- Your task: Leaving out all pictures, retype the records exactly.

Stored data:
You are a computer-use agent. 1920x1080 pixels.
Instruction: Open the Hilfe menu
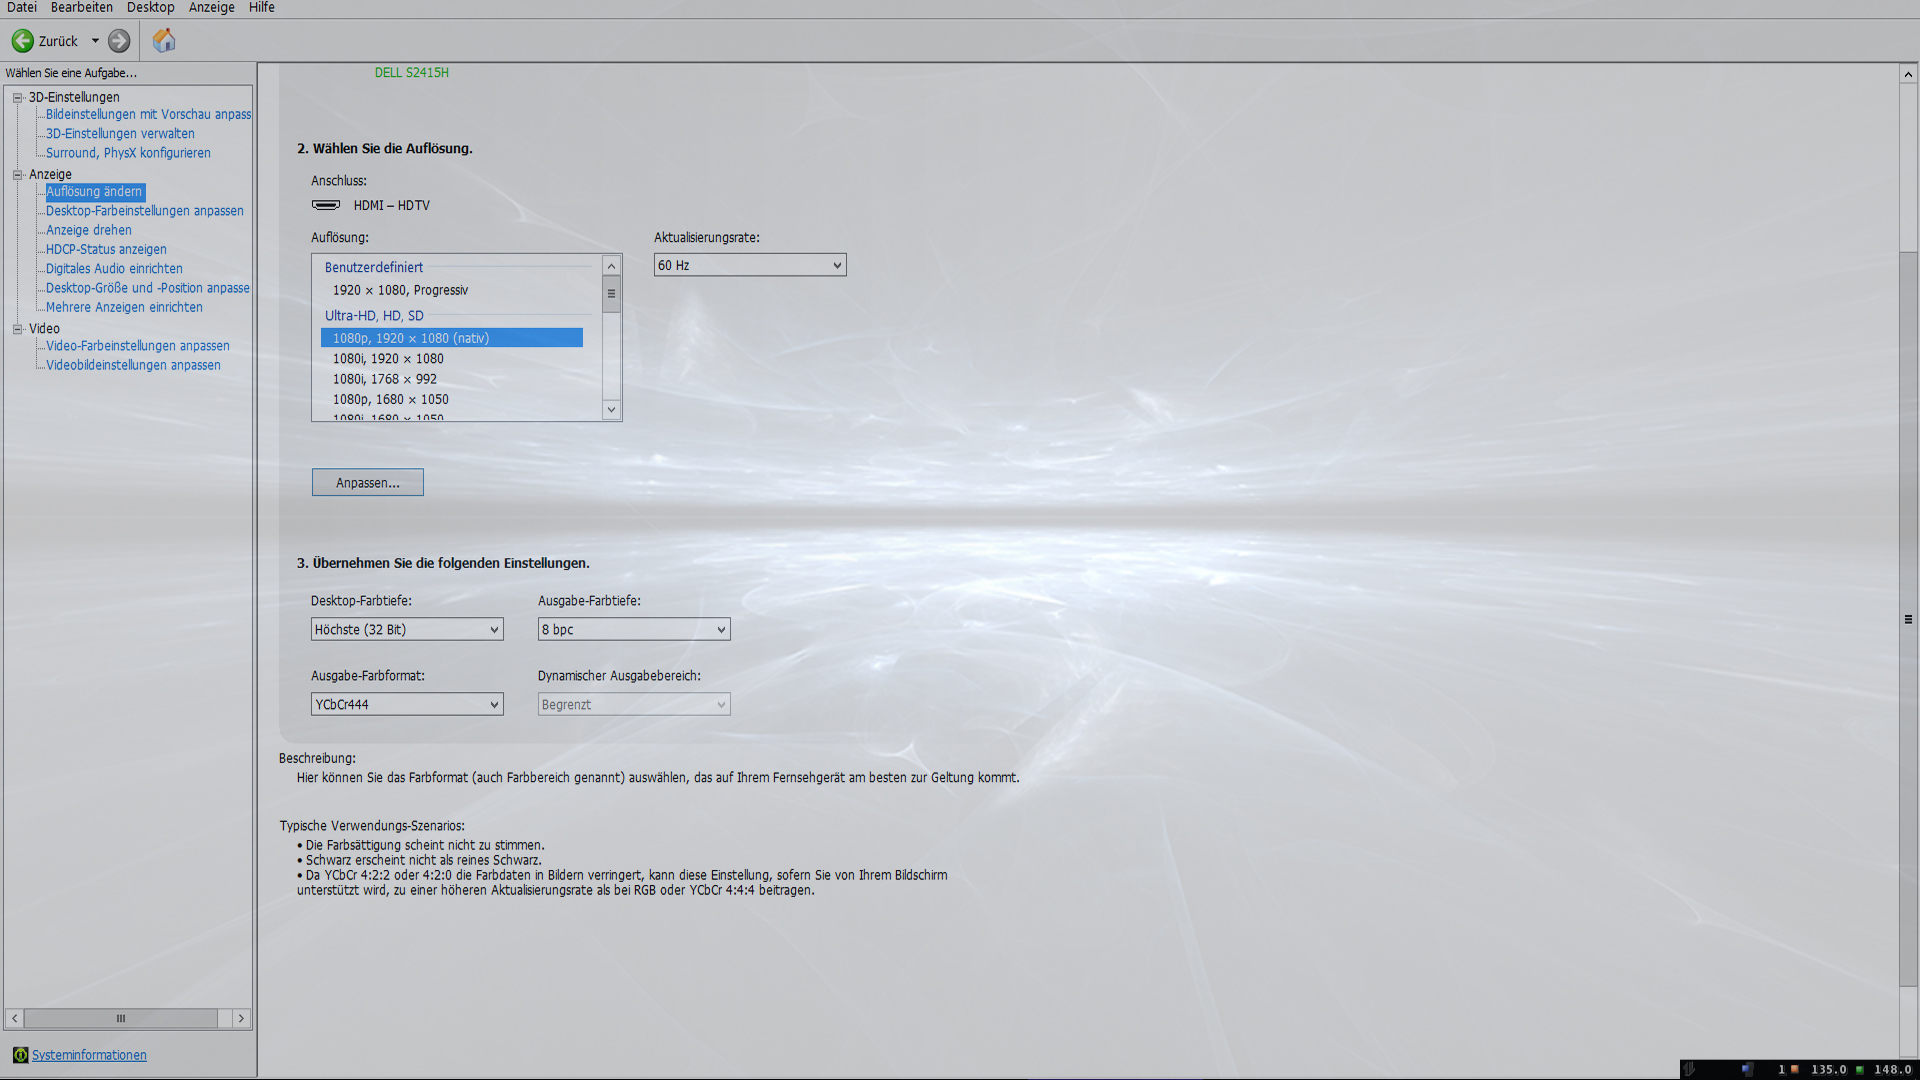point(261,8)
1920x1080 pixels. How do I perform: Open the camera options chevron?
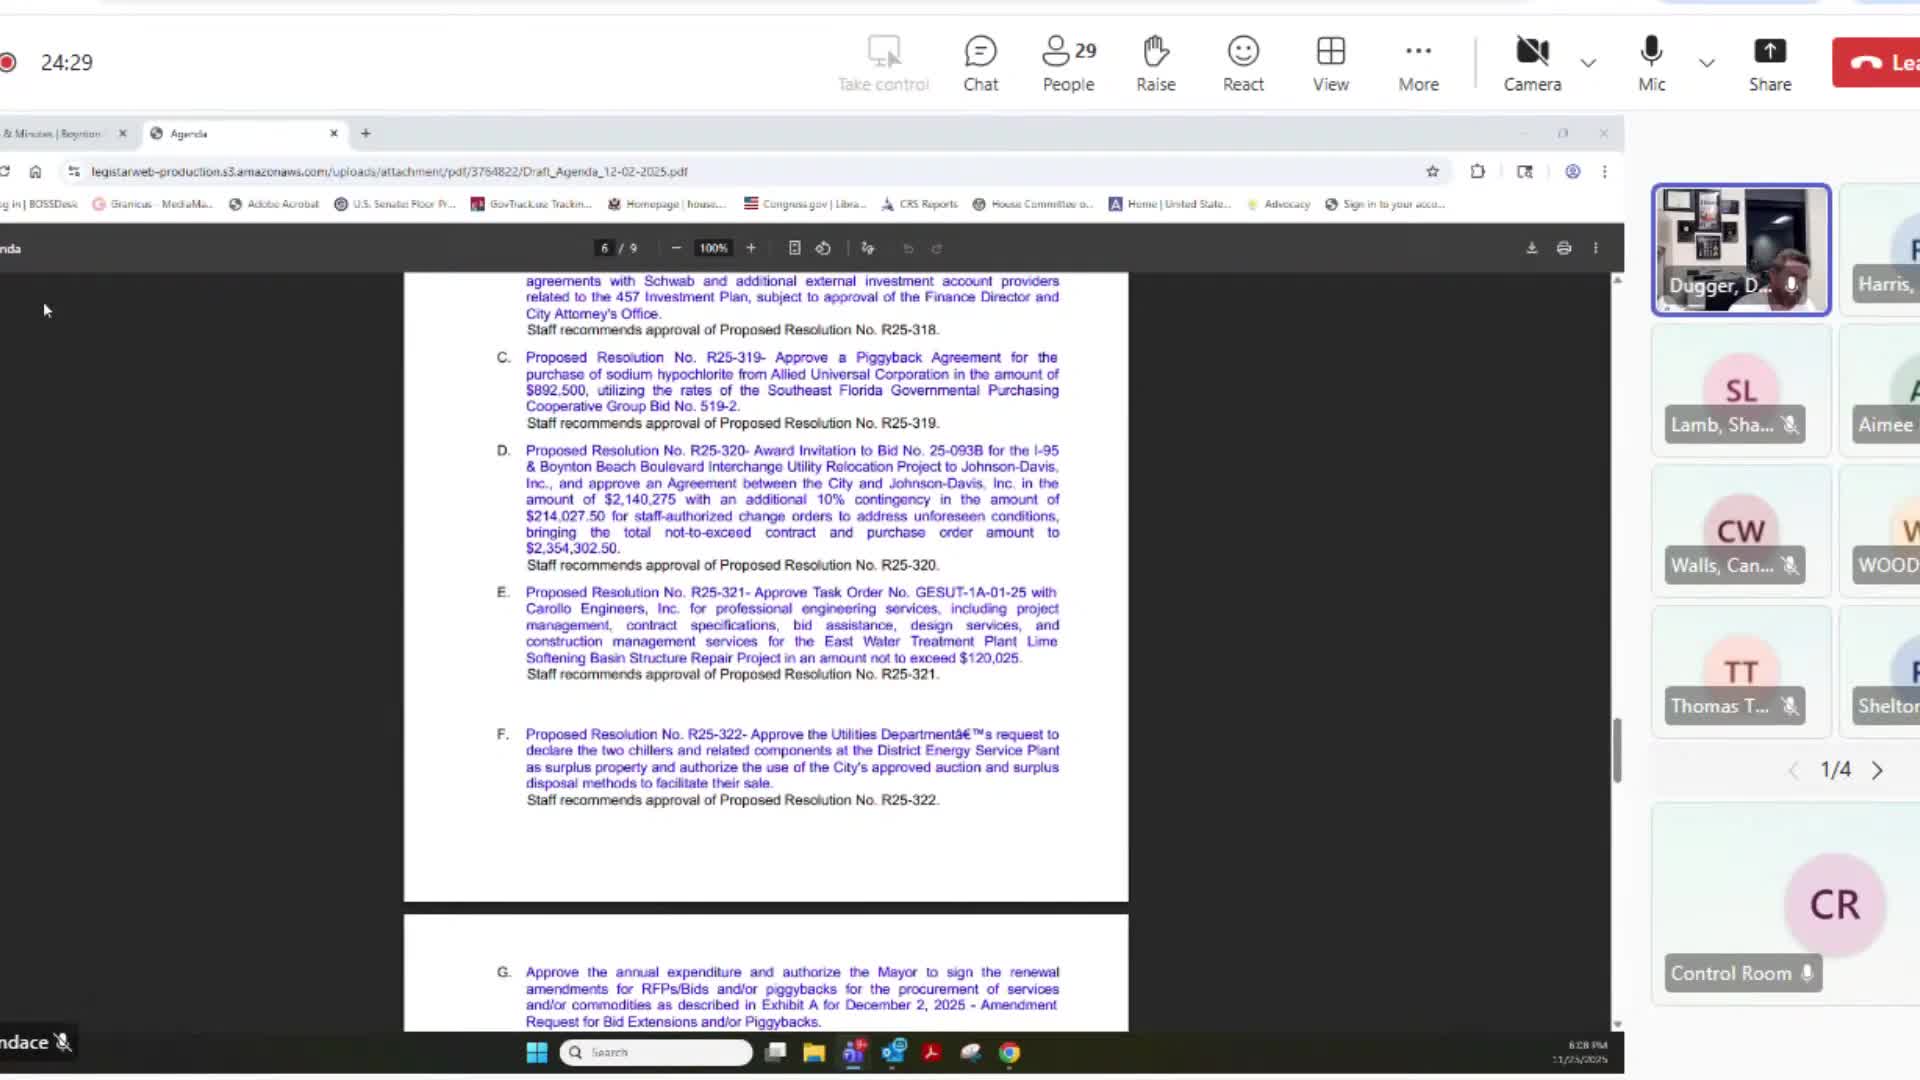[x=1589, y=62]
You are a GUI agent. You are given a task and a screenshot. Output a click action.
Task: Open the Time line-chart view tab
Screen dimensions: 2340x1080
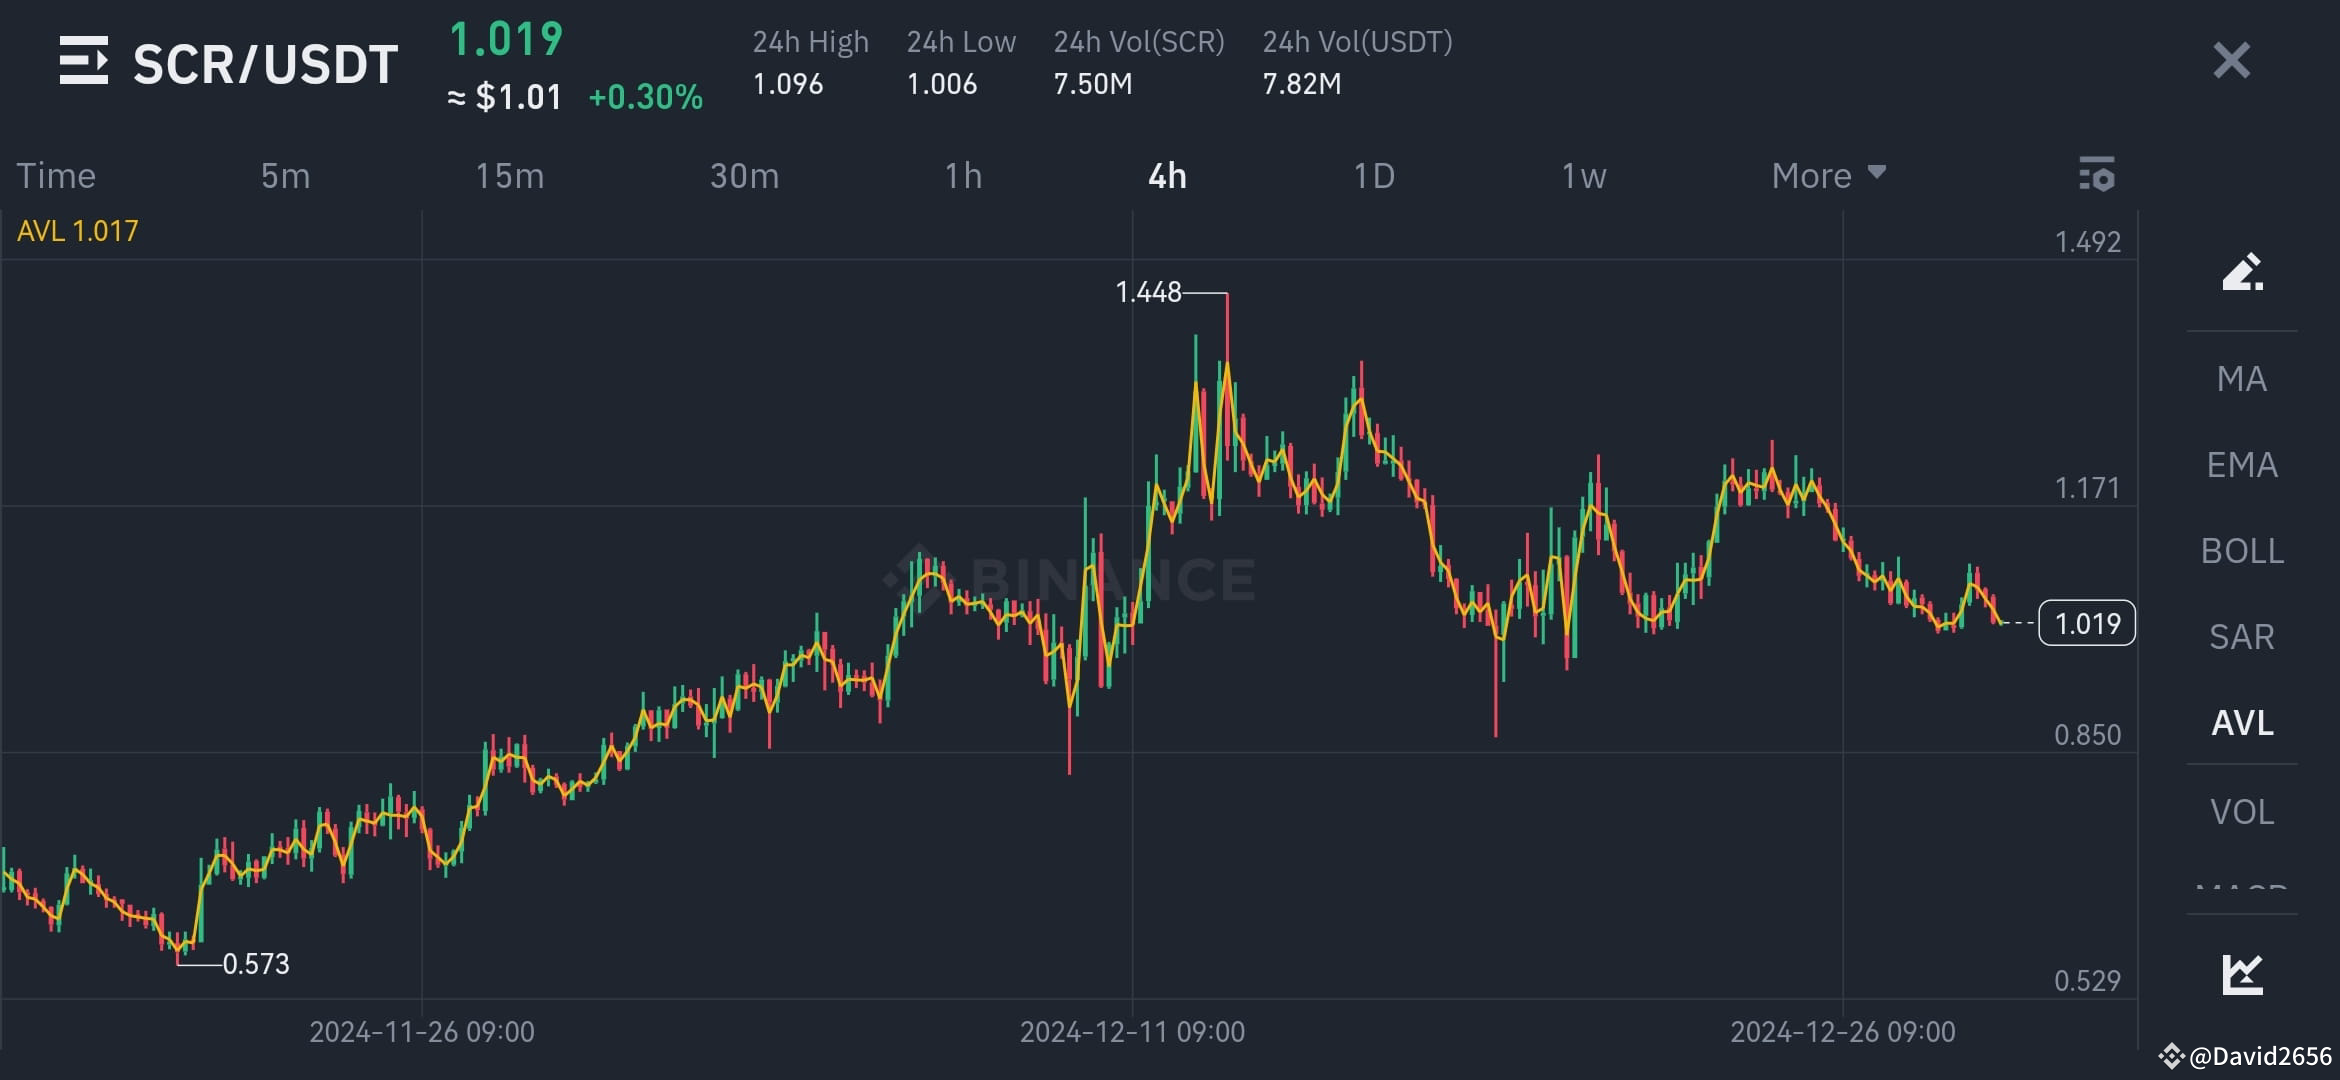click(x=56, y=175)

- Response for this exercise:
You are a computer-use agent. 1920x1080 pixels.
Instruction: Open the Hilfe menu
point(261,8)
1920x1080 pixels. How do I perform: Open the camera options chevron?
[x=1589, y=62]
You are a GUI agent. You are given a task and a screenshot. Output a click action.
Task: Open the Time line-chart view tab
Screen dimensions: 2340x1080
click(x=56, y=175)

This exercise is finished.